Aug 7, 2010
I Interview Playwrights Part 236: Trav S.D.
Photo by Joe Silva
Hometown: Wakefield, Rhode Island
Current Town: Brooklyn, NY
Q: What are you working on now?
A: I am collaborating on an opera with an extremely talented young composer named David Mallamud. It's a cross between Gilbert & Sullivan and Universal horror pictures I call The Curse of the Rat-man.
Q: Tell me about "No Applause--Just Throw Money"
A: It's a very personal history of vaudeville and its legacies within show business and American culture in general. It came out at the end of 2005 and required four years of very fun research. The book strives to be entertaining as it delivers information (ironically, most books on this topic just aren't). I would say 98% of its readers (including, thankfully some important critics) prize it on that basis. 2% seem to be old sticks in the mud who only believe something is serious if it's boring.
Q: Tell me, if you will, a story from your childhood that explains who you are as a writer or as a person.
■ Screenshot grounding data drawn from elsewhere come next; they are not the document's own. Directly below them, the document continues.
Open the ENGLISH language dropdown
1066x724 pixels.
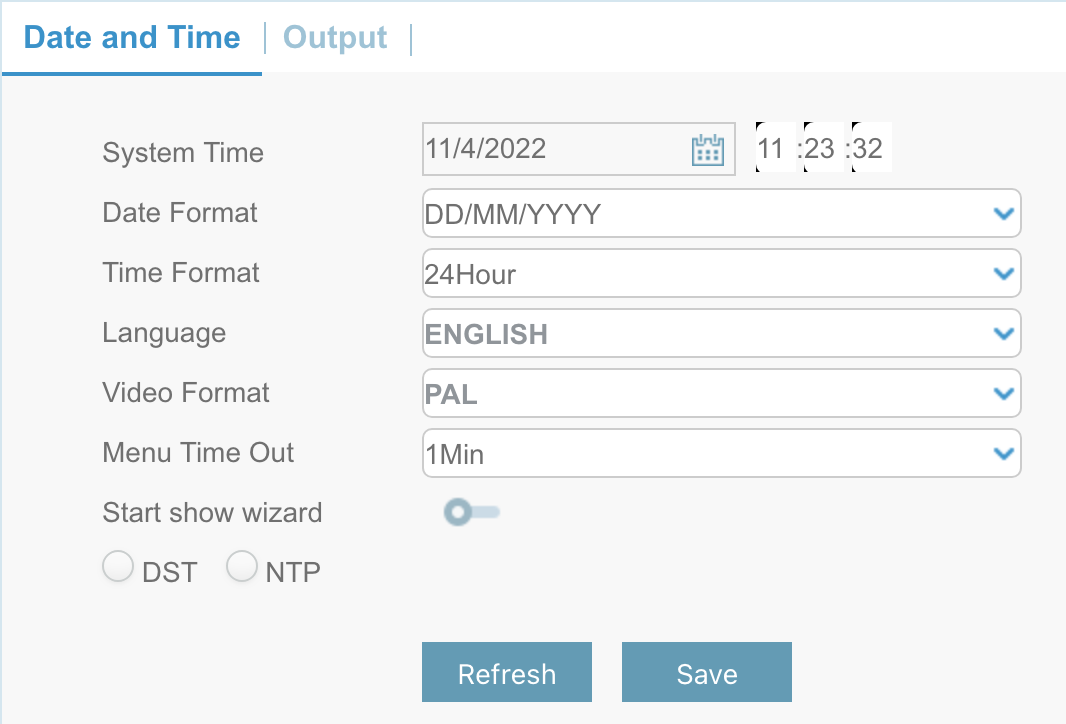pyautogui.click(x=700, y=334)
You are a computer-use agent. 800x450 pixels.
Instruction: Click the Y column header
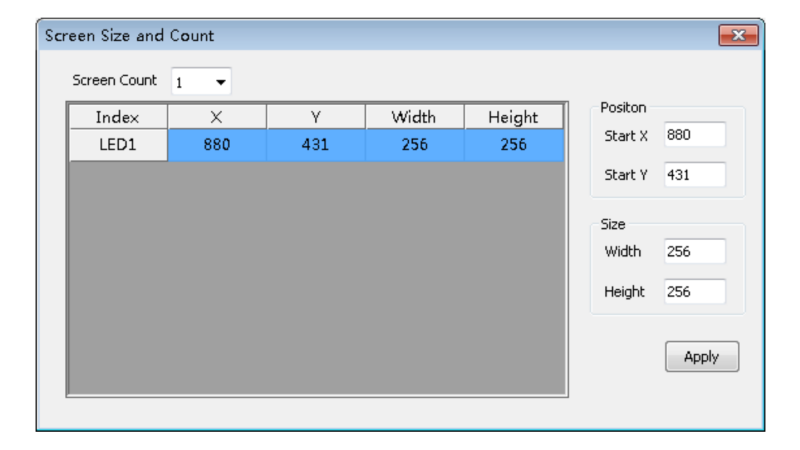pos(315,117)

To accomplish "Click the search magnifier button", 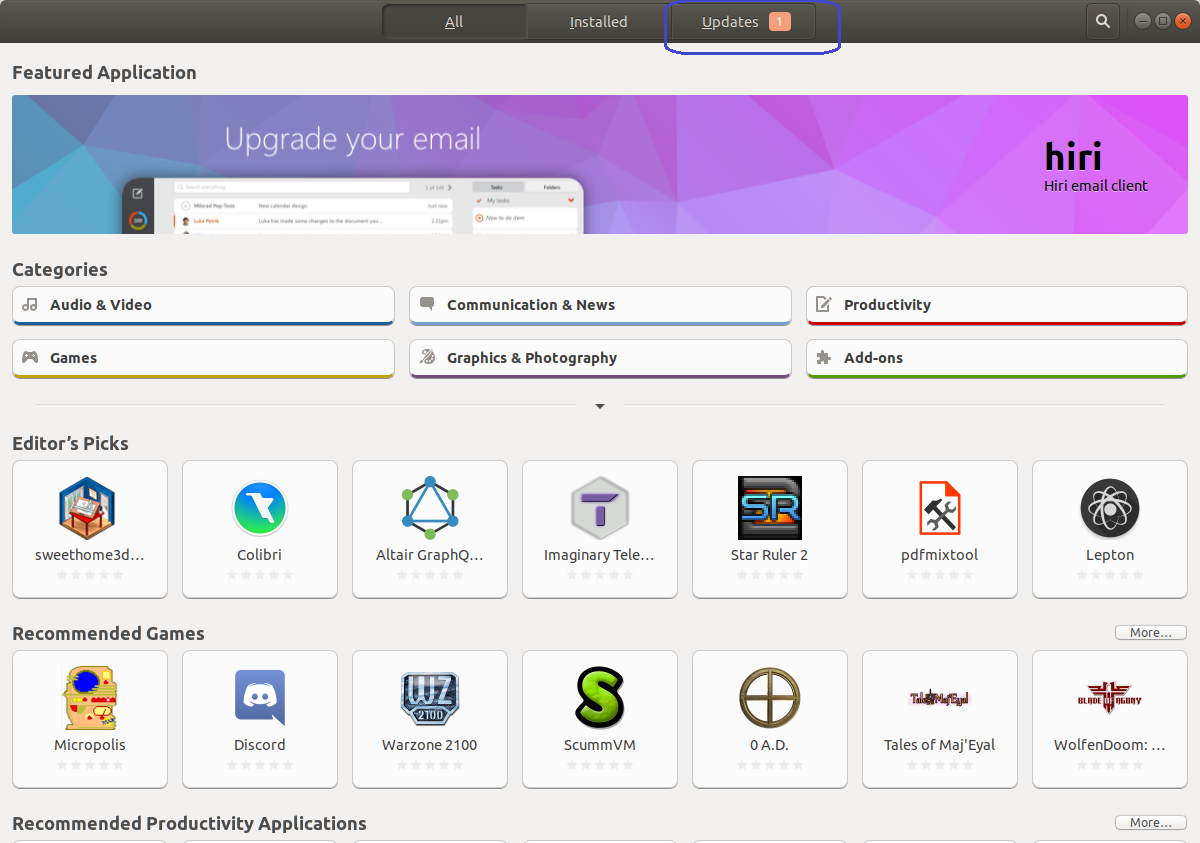I will click(x=1102, y=21).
A: When I was a very small child there was an incident where I got a lot of mirthful attention from a roomful of grown-ups by repeatedly falling on my bottom, bouncing back up, and falling down again. This was my first arena, my first applause. Most of the time I was a quiet, almost silent child. I spent most of my time alone, dreaming. But the materializing of those dreams into concrete action, even foolishness, to be shared with others in order to communicate...this was an entirely distinct phenomenon. When I write, I write for myself, but I write for the room, too. The goal ultimately is universal pleasure. This is why so many people in the theatre go insane.
Q: If you could change one thing about theater, what would it be?
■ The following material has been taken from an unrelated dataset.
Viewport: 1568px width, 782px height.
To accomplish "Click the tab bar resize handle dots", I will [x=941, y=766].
A: Something to do with the broadness of access. To over-simply, the audience for theatre continues to skew "rich", "white" and "old". When I was in school, they used to bus hundreds of us to the local regional theatre several times a year. There's far less of that now, and if anything there needs to be far more. Theatre (I think) is the one place besides houses of worship where you go and are immersed in lessons of tolerance and empathy, whether its through the play you're seeing...or the very fact of sharing space with other, live, smelly humans. It's absolutely vital to the survival of our democracy that we learn to be civil and listen to each other across all the lines that supposedly divide us. Technology is taking us drastically, horribly in the other direction and it bodes ill. Whether its funded privately or publicly I don't care, but everyone needs to be exposed to the theatre.
There's another side of the coin, of course. One is education and outreach. Kids (and nowadays plenty of adults) need to be taught to sit still for two hours and open themselves to classics. The other side is that producers need to stay in tune with the culture at large. It needs to reflect, or at least incorporate the values and concerns but above all the aesthetics of the broader (i.e., popular) culture. I think Indie theatre does a very good job of this. Off-Broadway and Broadway not so much, although they are getting better, and I am getting more and more encouraged all the time.
Q: Who are or were your theatrical heroes?
A: Oh the list is so long,but here are a few: Shakespeare, Shaw, Wilde, Charles Ludlam, Joe Orton, Sam Shepard...
Q: What kind of theater excites you?
A: Poetry, but it's so bloody rare. It used to be considered mandatory, now almost no one ever "goes there". Among contemporaries I like Kirk Wood Bromley. And Young Jean Lee gets very interesting, very intoxicating affects by purposefully doing things "wrong". Sometimes editors mistakenly think (because I'm a "vaudeville fan") that I'll automatically enjoy light theater, but as a general rule I hate it. I'm looking for a complex experience...laughter and tears, and with lots and lots of levels. A child should get it, but it should challenge us, too. (I might add to my "seminal theatrical experiences" a production of "Waiting for Godot" I saw at Trinity Rep when I was 13. Burlesque clown Bert Lahr had starred in it several decades before. The emotional reality was completely accessible to me at 13, and since no one EVER knows the answers to its questions, the 13 years old's experience of the play is just as valid as a philosophers. To me, that's the best kind of theatre. Light on the outside, heavy at the center. Just like a Tootsie Pop).
Q: What advice do you have for playwrights just starting out?
A: Have rich parents and attend Yale.
Q: Plugs, please:
A: My next play will be produced at LaMama ETC, but that's not until March of next year. Until then, you can see me act in Ian W. Hill's Spacemen from Space at the Brick Theatre in late August, and perform some of my pop songs with some of my downtown cohorts at Dixon Place in Trav S.D.'s Last Chance Saloon, Sept 24.